**Exercise directions:** Every line from the start of the records below to the line containing "Click the green power" should be retyped exactly, that line included, and no others.

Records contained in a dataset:

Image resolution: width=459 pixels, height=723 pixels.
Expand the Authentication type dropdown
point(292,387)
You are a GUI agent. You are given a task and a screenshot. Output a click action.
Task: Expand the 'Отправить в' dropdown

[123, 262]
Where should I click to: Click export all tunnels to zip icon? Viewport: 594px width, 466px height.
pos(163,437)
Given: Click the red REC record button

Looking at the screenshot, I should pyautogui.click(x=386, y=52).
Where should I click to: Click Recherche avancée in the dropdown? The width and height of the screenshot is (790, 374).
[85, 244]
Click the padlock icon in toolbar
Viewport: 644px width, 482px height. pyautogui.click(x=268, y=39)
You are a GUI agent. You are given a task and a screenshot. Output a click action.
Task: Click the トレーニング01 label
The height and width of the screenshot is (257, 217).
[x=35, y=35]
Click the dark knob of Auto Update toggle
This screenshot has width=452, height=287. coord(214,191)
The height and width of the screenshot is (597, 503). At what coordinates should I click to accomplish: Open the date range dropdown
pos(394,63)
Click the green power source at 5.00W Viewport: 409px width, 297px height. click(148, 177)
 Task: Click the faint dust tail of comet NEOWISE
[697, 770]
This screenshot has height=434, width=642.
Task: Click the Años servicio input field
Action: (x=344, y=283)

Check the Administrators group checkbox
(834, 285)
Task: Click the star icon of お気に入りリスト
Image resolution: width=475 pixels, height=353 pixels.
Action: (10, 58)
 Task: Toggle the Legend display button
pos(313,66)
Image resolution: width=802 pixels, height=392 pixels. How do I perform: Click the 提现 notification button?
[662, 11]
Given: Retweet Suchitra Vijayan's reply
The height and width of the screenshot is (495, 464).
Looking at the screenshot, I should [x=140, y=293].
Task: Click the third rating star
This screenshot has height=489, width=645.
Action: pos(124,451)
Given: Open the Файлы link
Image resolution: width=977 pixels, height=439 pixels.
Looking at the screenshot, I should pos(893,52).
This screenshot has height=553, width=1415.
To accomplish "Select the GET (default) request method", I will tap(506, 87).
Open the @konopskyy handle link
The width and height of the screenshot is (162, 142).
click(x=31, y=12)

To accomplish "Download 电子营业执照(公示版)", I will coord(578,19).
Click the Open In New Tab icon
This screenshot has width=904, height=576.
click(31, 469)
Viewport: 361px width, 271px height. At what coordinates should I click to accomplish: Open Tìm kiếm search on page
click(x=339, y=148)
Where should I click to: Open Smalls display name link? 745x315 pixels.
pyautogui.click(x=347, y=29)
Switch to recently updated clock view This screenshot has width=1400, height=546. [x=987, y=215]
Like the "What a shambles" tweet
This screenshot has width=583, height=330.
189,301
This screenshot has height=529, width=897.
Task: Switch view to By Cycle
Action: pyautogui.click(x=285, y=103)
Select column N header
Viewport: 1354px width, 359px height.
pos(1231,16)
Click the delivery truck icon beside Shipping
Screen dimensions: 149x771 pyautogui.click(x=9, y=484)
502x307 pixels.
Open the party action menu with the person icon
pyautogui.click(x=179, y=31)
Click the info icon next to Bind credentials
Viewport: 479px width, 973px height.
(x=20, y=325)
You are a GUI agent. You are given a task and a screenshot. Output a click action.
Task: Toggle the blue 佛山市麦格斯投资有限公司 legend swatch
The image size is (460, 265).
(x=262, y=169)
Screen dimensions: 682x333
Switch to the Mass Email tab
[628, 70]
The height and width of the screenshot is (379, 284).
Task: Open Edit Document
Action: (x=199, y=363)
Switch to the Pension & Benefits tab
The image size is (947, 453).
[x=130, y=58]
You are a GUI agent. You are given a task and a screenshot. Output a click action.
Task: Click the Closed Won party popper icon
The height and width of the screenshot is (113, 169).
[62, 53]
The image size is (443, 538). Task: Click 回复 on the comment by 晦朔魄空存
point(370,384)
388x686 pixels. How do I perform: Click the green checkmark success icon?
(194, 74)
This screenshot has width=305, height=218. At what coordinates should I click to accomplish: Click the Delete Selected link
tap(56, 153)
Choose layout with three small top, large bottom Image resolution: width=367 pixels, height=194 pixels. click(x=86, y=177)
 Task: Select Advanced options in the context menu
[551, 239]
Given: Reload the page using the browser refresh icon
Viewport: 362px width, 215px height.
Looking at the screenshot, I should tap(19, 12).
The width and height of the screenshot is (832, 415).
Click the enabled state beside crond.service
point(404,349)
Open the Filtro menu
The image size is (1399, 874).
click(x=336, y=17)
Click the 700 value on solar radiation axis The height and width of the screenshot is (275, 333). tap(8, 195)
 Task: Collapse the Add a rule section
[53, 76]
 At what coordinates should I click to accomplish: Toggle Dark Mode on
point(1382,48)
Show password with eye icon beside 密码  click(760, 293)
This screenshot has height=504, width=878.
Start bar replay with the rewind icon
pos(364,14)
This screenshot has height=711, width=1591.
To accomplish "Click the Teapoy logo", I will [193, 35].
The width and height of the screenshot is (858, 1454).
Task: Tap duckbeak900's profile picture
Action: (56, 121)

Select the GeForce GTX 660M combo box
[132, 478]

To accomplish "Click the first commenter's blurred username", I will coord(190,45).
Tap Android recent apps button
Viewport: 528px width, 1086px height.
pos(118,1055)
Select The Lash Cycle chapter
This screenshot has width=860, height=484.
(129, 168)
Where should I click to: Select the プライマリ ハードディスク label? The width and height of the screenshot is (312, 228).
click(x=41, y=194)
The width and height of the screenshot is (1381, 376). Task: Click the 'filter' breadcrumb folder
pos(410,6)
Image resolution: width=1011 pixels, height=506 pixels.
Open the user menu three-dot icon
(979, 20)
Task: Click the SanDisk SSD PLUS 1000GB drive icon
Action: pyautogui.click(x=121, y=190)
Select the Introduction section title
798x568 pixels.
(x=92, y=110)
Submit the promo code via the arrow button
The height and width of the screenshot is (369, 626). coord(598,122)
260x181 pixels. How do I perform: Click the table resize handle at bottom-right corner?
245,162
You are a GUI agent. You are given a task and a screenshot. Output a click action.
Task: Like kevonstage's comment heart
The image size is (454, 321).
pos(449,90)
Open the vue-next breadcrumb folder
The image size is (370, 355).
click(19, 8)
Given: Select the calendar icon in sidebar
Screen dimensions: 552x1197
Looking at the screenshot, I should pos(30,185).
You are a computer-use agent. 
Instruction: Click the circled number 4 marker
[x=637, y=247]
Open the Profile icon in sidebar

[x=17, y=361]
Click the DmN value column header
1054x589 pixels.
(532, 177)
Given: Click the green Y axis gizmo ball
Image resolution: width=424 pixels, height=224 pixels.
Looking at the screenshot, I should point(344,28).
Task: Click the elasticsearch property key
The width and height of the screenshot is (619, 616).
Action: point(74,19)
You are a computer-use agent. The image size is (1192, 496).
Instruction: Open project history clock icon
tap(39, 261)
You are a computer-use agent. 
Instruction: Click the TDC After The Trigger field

**Your response:**
Image resolution: width=459 pixels, height=723 pixels.
Expand the Authentication type dropdown
point(292,387)
You are a GUI agent. You are given a task and a screenshot. Output a click action.
Task: Expand the 'Отправить в' dropdown

[123, 262]
Where should I click to: Click export all tunnels to zip icon? Viewport: 594px width, 466px height.
pos(163,437)
Given: Click the red REC record button

Looking at the screenshot, I should pyautogui.click(x=386, y=52).
Where should I click to: Click Recherche avancée in the dropdown? The width and height of the screenshot is (790, 374).
[85, 244]
Click the padlock icon in toolbar
Viewport: 644px width, 482px height. pyautogui.click(x=268, y=39)
You are a GUI agent. You are given a task and a screenshot. Output a click action.
Task: Click the トレーニング01 label
The height and width of the screenshot is (257, 217).
[x=35, y=35]
Click the dark knob of Auto Update toggle
This screenshot has width=452, height=287. coord(214,191)
The height and width of the screenshot is (597, 503). At what coordinates should I click to accomplish: Open the date range dropdown
pos(394,63)
Click the green power source at 5.00W Viewport: 409px width, 297px height. click(148, 177)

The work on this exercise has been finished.